Saved data entries
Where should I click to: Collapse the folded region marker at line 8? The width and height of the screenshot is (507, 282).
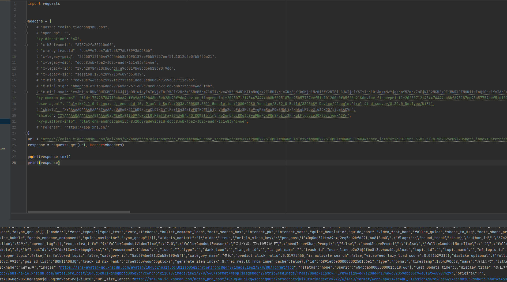26,45
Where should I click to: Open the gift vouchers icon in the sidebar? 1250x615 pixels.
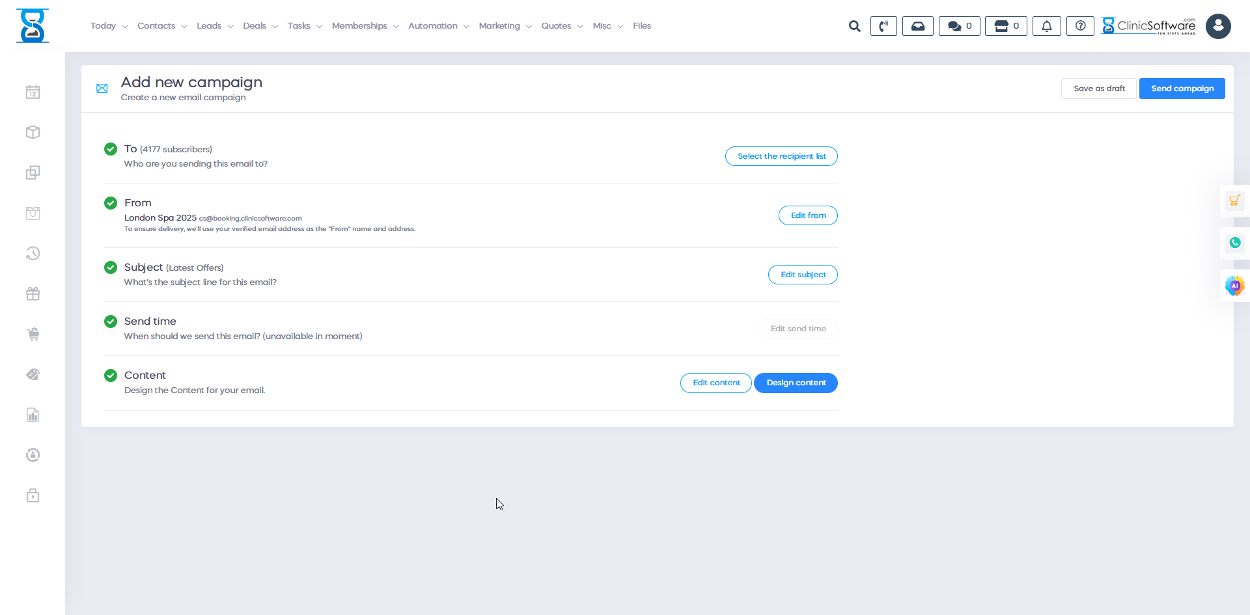click(x=33, y=294)
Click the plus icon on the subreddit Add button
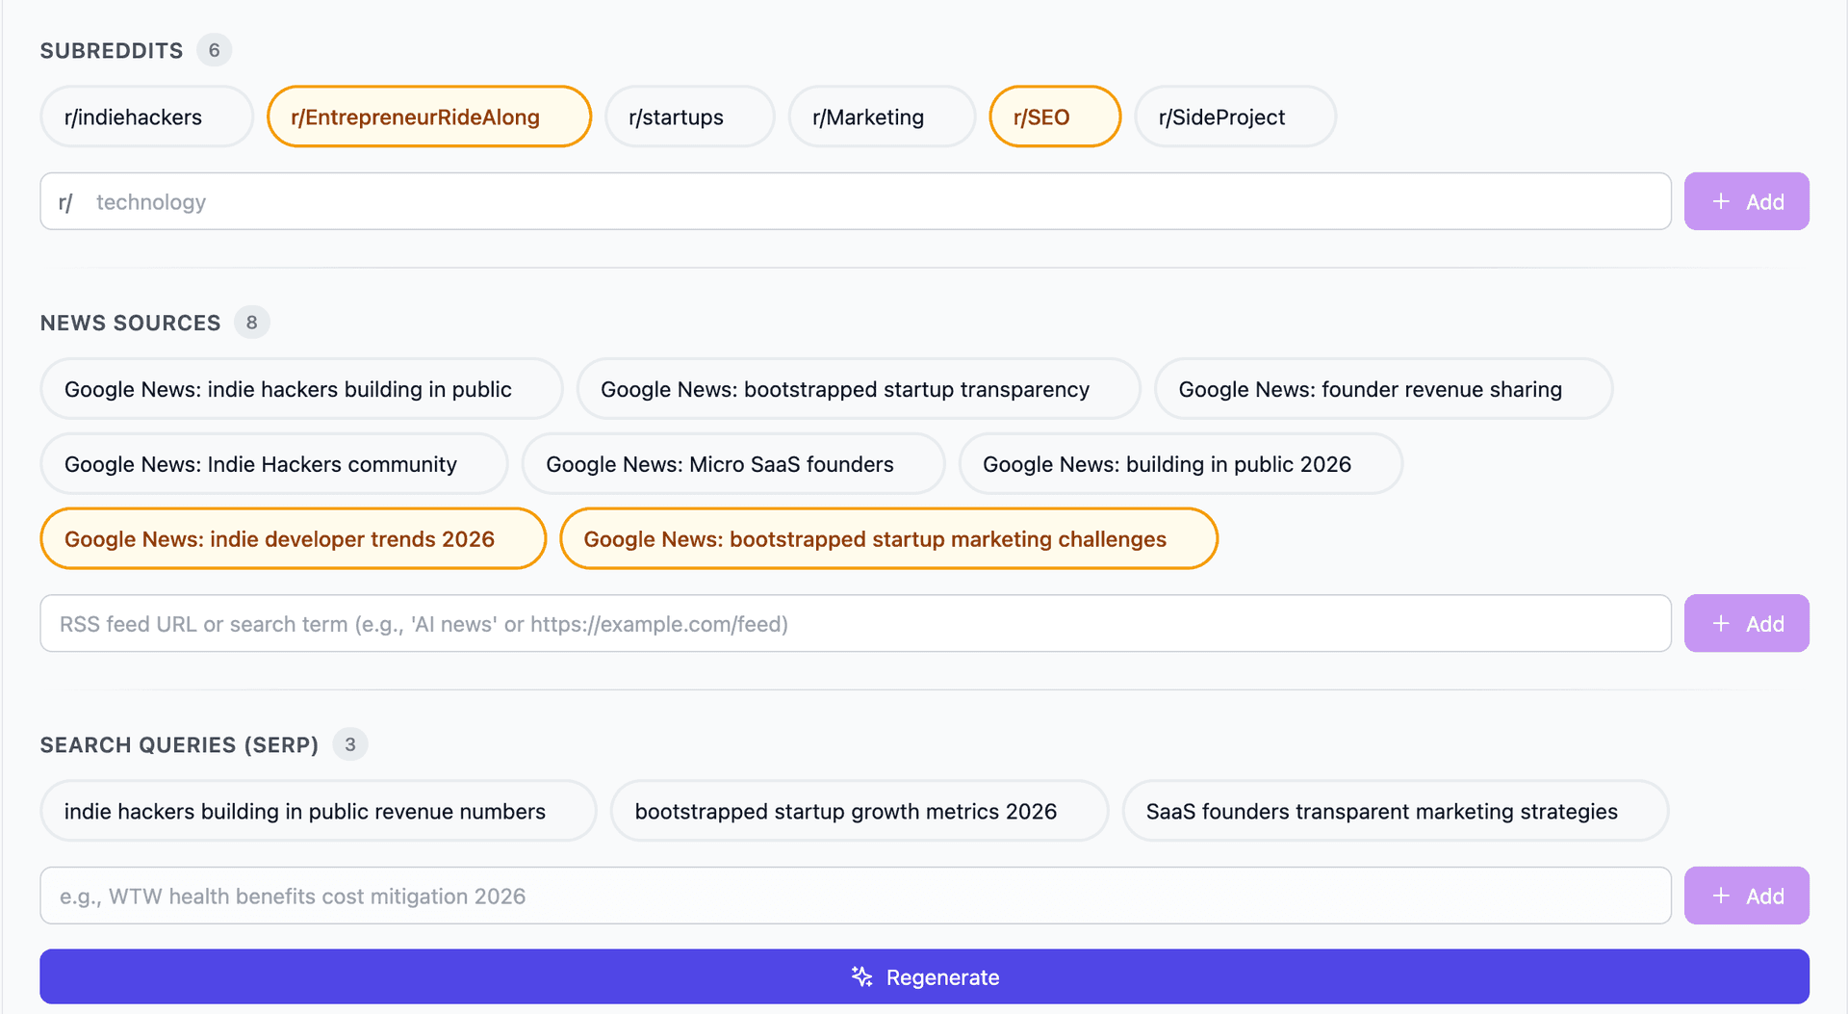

Task: Exclude the pictures and reproduce every entry exactly.

Expected output:
Where should I click to: Collapse the folded region marker at line 8? The width and height of the screenshot is (507, 282).
26,45
Where should I click to: Open the gift vouchers icon in the sidebar? 1250x615 pixels.
click(x=33, y=294)
Click the plus icon on the subreddit Add button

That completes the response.